The Narendra Modi government on Wednesday took an important step to protect the successful bidders of stressed assets from criminal proceedings against wrongdoings committed by the previous management or promoters. The Union Cabinet approved the Insolvency and Bankruptcy Code (Second Amendment) Bill, 2019 that looks to remove certain irritants in the insolvency resolution process to improve the ease doing of business, the government said in a press release.
The Insolvency and Bankruptcy Code was introduced in 2016 to address the issue of non-performing assets, or bad loans of banks, by speeding up resolution of insolvent companies. The amendment has been brought in to avoid closure of viable businesses of insolvent firms.
Apart from ringfencing the successful bidders of bankrupt companies, the amendments will remove bottlenecks, streamline the corporate insolvency resolution process and protect last mile funding to make the financially distressed sectors attractive for investors. It will also bring in additional thresholds for financial creditors to prevent frivolous cases of corporate insolvency. The amendments will also ensure that the debtor’s business remains viable by clarifying that its licences and clearances cannot be suspended or terminated during the moratorium period.

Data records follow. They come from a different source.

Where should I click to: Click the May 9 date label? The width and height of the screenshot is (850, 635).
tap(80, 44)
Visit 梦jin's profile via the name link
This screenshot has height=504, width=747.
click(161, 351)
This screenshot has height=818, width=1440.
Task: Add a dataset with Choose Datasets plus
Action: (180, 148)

The government has been trying to bring in a globally accepted cross-border insolvency framework that will make India attractive to foreign investors. The government had notified Section 227 of IBC last month to address the problems in financial service providers with over ₹500 crore assets. The Reserve Bank of India had approved bankruptcy proceedings against Dewan Housing Finance, in first such action against a financial services firm.
The proposed amendments may address some design flows in IBC that lead to value destruction. The overwhelming powers of financial creditors in the resolution process is one such flow that could lead to the decimation of a running concern as their interest is just the recovery of their dues.